BEGIN Excerpted text

Saturday, September 15, 2012

Rally for Science: Follow-up

When your Uncle Roy tells you that 9/11 was a conspiracy between the Colorado militia and New York African American Muslims, you pretty much figure that he's had a little too much of the moonshine he's been brewing out behind the barn. But when Andrew Weaver tells you that the current high Arctic search for the Franklin Expedition is so much bullshit, you kind of have to sit up and take notice. Weaver points out that the expedition now under-way is mapping the sea floor--not for Franklin's ships, but to prepare the way for the exploratory oil drilling planned for the area. And this, he points out, "In a year with a record reduction in Arctic sea ice. A reduction in area that, ironically, happens to be about the size of the province of Alberta."
Arctic sea ice extent on 12 September 2012, in white,
compared with the 1979-2000 median, marked with a red line.

END Excerpted text

» Challenge 1: Express the part of the records that opens with the line containing "Given: Display the 5 Yıl price history" and runs through the end of the records as a Markdown table with the columns Row and Line, giving each line its row number and leaving out blank lines.

BEGIN Stored data

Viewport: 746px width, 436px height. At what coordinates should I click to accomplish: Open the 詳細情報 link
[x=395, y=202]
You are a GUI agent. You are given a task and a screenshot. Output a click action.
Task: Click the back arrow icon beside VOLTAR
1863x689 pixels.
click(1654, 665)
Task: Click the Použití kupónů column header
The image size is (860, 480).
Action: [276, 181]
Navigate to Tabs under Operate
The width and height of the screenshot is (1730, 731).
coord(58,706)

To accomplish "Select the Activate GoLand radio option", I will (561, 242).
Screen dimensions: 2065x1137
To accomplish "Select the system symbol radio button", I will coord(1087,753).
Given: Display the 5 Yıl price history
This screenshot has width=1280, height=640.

END Stored data

» Challenge 2: According to the Rally for Science follow-up, what is the current sea floor mapping in the high Arctic actually preparing the way for?

» Expected answer 1:
| Row | Line |
|---|---|
| 1 | Given: Display the 5 Yıl price history |
| 2 | This screenshot has width=1280, height=640. |

» Expected answer 2: The exploratory oil drilling planned for the area.